Look, Paizo had a lot of credibility and name recognition. They had one shot at getting it right.

They went for a design that actively scares away 5E gamers. And PF1 gamers. Yeah, that's smart within scare quotes alright.
 

But individual rolls fail in both games. Yet heroes win challenges and combats 99% of the time in both games. Go figure.
That is not my experience with 4E. In 4E, you spend your expensive reagents, spend your healing surge, and then you have a 30% chance of the door remaining closed. Even if I thought it was worth starving a village in order to make the attempts, after a hundred tries on a hundred doors, the heroes would inevitably fail to overcome 30% of those challenges.
 

But theirs isn't the kind of crunch I wanted.
Thing is, theirs is the kind of crunch gamers already rejected back in 4E.
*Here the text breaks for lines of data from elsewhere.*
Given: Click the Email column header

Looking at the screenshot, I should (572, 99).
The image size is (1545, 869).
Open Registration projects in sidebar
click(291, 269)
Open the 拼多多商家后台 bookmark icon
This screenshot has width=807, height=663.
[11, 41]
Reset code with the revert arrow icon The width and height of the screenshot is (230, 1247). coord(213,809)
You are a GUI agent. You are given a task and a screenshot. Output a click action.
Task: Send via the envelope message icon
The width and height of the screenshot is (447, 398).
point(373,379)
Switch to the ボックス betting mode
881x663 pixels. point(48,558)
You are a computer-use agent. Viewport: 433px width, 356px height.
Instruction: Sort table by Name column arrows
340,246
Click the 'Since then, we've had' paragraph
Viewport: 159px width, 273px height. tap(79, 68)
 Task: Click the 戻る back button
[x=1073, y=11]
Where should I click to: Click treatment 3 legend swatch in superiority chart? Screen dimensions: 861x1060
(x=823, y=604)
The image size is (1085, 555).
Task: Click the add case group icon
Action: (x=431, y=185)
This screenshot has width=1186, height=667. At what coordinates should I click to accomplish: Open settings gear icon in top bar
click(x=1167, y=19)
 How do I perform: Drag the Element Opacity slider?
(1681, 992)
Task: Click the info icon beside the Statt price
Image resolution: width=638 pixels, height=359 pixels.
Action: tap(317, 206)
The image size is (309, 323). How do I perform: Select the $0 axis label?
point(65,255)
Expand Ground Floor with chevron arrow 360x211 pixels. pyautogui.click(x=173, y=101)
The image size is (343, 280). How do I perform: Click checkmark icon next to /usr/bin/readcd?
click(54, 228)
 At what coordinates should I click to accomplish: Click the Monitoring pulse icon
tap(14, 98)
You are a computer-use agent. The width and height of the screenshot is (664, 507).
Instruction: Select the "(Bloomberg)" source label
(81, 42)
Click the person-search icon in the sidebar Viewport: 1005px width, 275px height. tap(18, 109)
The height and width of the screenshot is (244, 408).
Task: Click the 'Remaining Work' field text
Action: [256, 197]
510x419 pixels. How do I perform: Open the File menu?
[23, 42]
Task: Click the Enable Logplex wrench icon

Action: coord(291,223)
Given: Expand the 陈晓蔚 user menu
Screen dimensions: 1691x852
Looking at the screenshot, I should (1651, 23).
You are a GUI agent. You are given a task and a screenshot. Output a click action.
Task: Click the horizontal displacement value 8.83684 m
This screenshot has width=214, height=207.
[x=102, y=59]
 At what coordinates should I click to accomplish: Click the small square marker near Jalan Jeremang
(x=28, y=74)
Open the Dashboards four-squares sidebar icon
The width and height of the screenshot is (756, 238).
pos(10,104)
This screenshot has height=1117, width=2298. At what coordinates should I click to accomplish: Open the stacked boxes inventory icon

What I can't figure out is who at Paizo thought that would be a good idea? The only logical answer I can come up with is "4E people hired by Paizo".

But that only begs the question who at Paizo thought hiring people from the failed edition was a good idea?

So I'm going in circles here...
 


You're turning their inability to learn from success from flaw to virtue.
That depends on your definition of success. I certainly wouldn't consider 5E to be successful, as a game. As a marketing exercise, perhaps.

If I was Paizo, and my goal was to make a good game, I wouldn't use 5E as a starting point, that's for certain. Third Edition, at least, was salvageable. Fourth Edition had some good ideas in it, which were worth re-examining.

I think it's pretty unlikely that they were actually trying to de-throne 5E, and any attempt at that would have surely fallen short. By rejecting 5E, they at least have a shot of succeeding at whatever they want to be.
 

And it seems PF2 is doing as well as can be expected in an environment where D&D dominates. I don't think Paizo has any illusions about reclaiming the spot they held during the era when 4e was cancelled.
 


And it seems PF2 is doing as well as can be expected in an environment where D&D dominates. I don't think Paizo has any illusions about reclaiming the spot they held during the era when 4e was cancelled.

As well as can be expected? I don’t know hardly anyone that’s said omg they got it right or even a this game is great. I’m not saying it’s a bad game. Just not much stands out about it IMO.